» **Goal 1**: Copy the records below line for line, without the pictures.

They have obvious meaning, a "header-table-cell" is a <table-cell> whose
ancestor is <table-header>.

 

  <structure-elements>

      <structure-element name="root" role-mapping="Document"/>

      <structure-element name="block" role-mapping="P"/>

      <structure-element name="page-number" role-mapping="Artifact"/>

      <structure-element name="page-number-citation"
role-mapping="PageNumberCitation"/>

      <structure-element name="page-number-citation-last"
role-mapping="PageNumberCitationLast"/>

      <structure-element name="external-graphic"
role-mapping="ExternalGraphic"/>

      <structure-element name="instream-foreign-object"
role-mapping="InstreamForeignObject"/>

      <structure-element name="basic-link" role-mapping="Link"/>

      <structure-element name="footnote" role-mapping="Footnote"/>

      <structure-element name="footnote-label"
role-mapping="FootnoteLabel"/>

      <structure-element name="footnote-body" role-mapping="FootnoteBody"/>

      <structure-element name="list-block" role-mapping="L"/>

      <structure-element name="list-item" role-mapping="LI"/>

      <structure-element name="table" role-mapping="T"/>

      <structure-element name="table-row" role-mapping="TR"/>

      <structure-element name="header-table-cell" role-mapping="TH"/>

      <structure-element name="body-table-cell" role-mapping="TD"/>

      <structure-element name="footer-table-cell" role-mapping="TD"/>

      <structure-element name="ruler" role-mapping="Ruler"/>   

  </structure-elements>

 

This section is the rollup section, this means these tags are complete
omitted from the structure.  The @role-mapping here is really meaningless
but we leave it is to be able to copy from this area to the previous area if
we want to include/exclude tags. So, given this below, tags in FO like
<flow>, <flow-section>, <block-container> will have no structure in the PDF
at all, their children "rolled-up" to the parent structure.

 

  <structure-elements roll-up="true">

      <structure-element name="leader" role-mapping="Artifact"/>

      <structure-element name="list-item-label" role-mapping="P"/>

      <structure-element name="list-item-body" role-mapping="P"/>

      <structure-element name="page-sequence" role-mapping="Sect"/>

      <structure-element name="flow" role-mapping="Flow"/>

      <structure-element name="flow-section" role-mapping="Flow"/>

      <structure-element name="static-content"
role-mapping="StaticContent"/>

      <structure-element name="block-container"
role-mapping="BlockContainer"/>

      <structure-element name="inline" role-mapping="Span"/>

      <structure-element name="wrapper" role-mapping="Wrapper"/>

      <structure-element name="table-header" role-mapping="TableHeader"/>

      <structure-element name="table-body" role-mapping="TableBody"/>

      <structure-element name="table-footer" role-mapping="TableFooter"/>

  </structure-elements>

 

So, to set up your environment for tagging PDF, the first step is to decide
what tags you want in the PDF and adjust your rolemap appropriately.

» **Listing**:

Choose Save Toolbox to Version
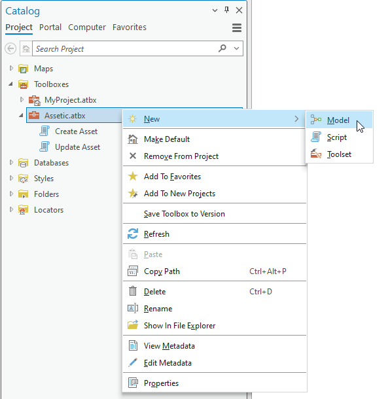This screenshot has height=399, width=388. [185, 214]
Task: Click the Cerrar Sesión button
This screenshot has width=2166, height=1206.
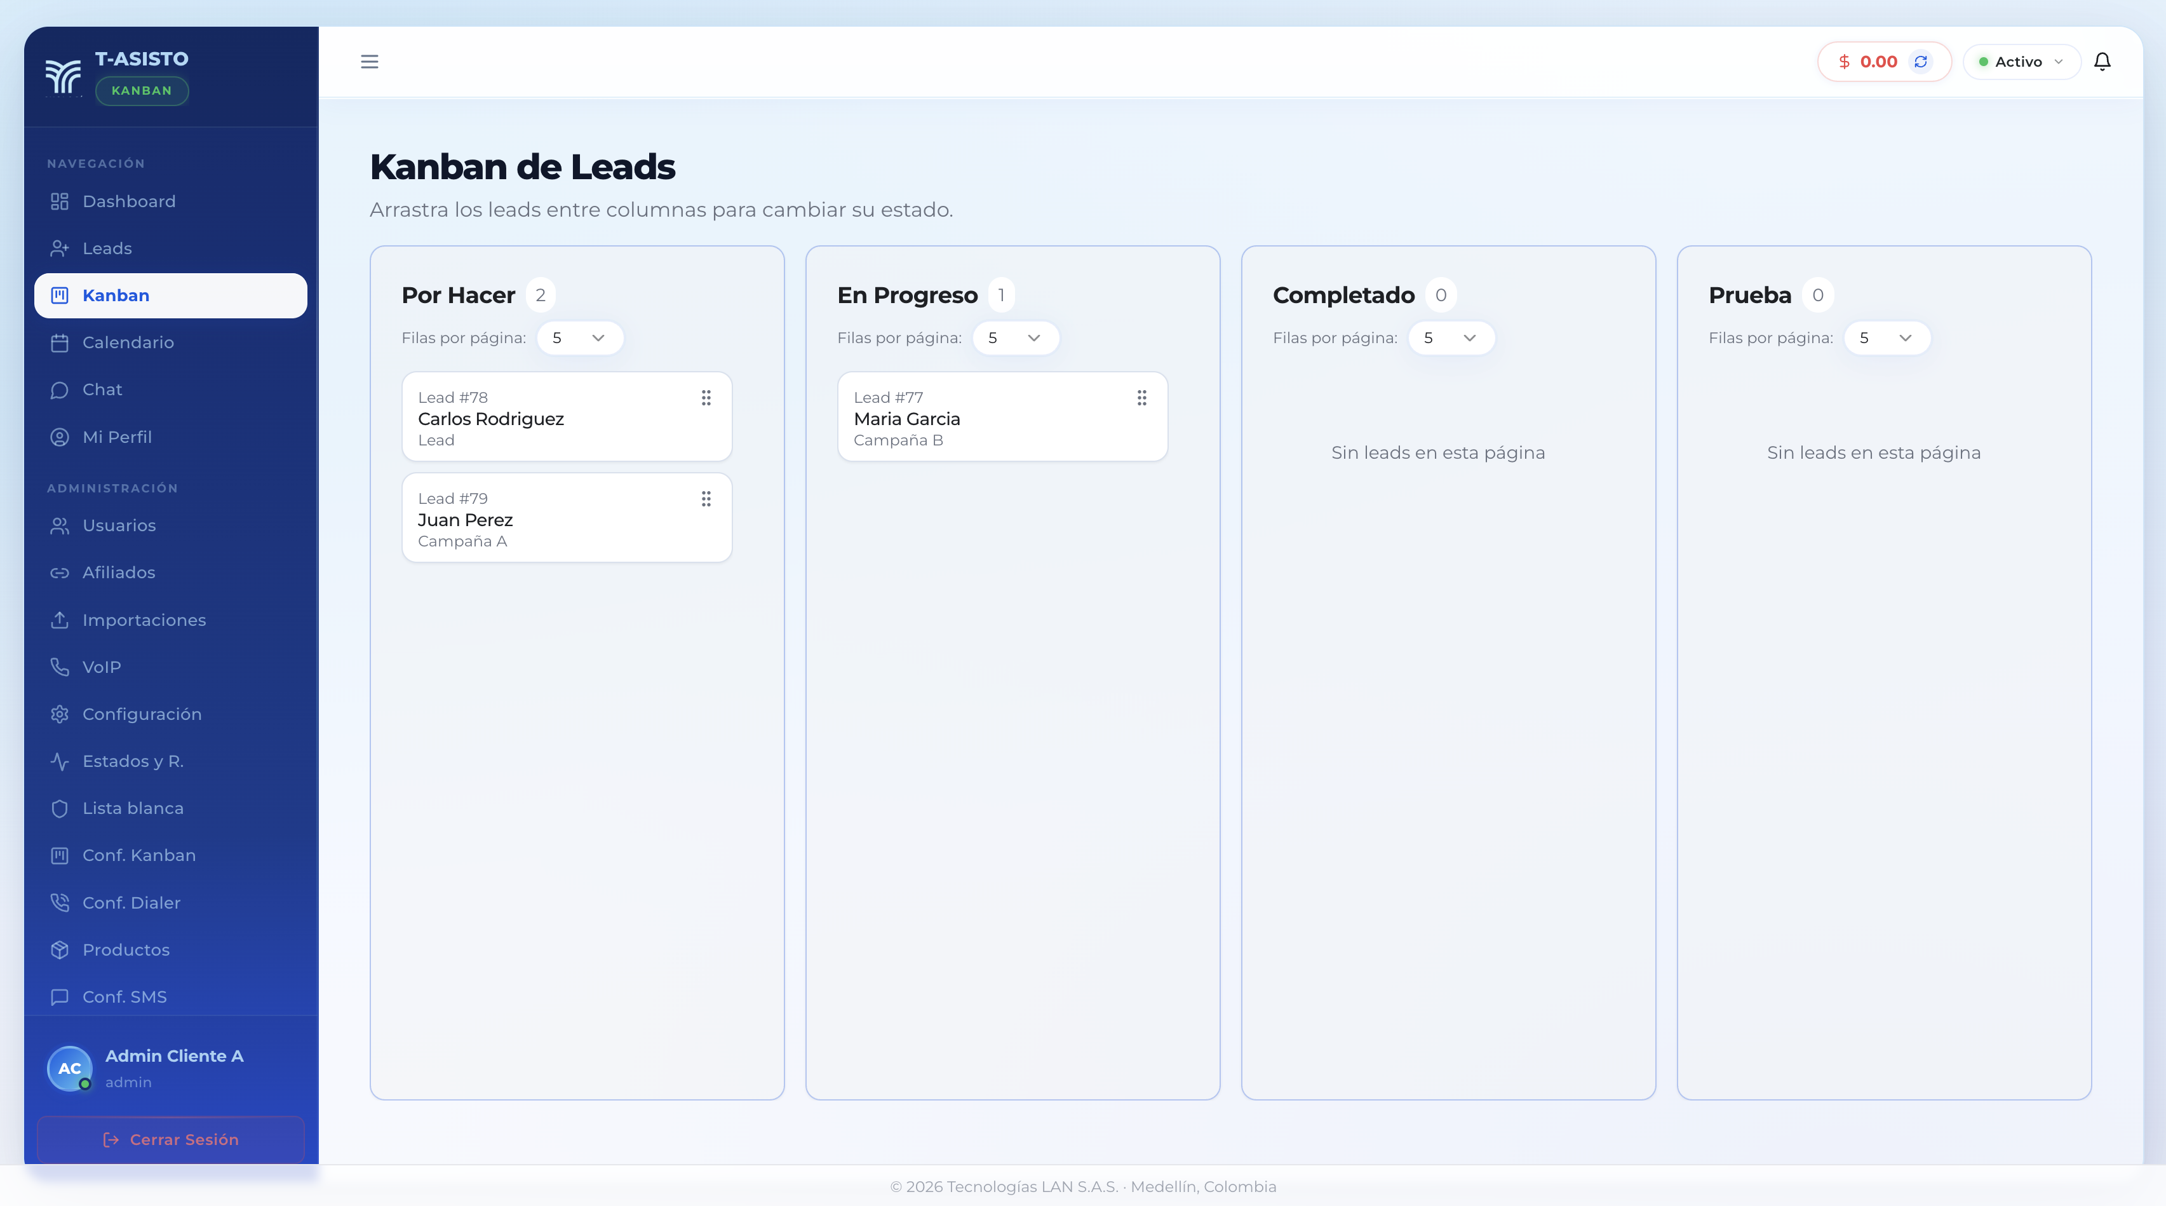Action: 171,1140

» **Goal 2**: Which role-mapping does the rolemap excerpt assign to "header-table-cell"?

» **Exercise response 1**:
Choose Save Toolbox to Version
This screenshot has height=399, width=388. [185, 214]
Task: Click the Cerrar Sesión button
This screenshot has width=2166, height=1206.
Action: 171,1140

» **Exercise response 2**: TH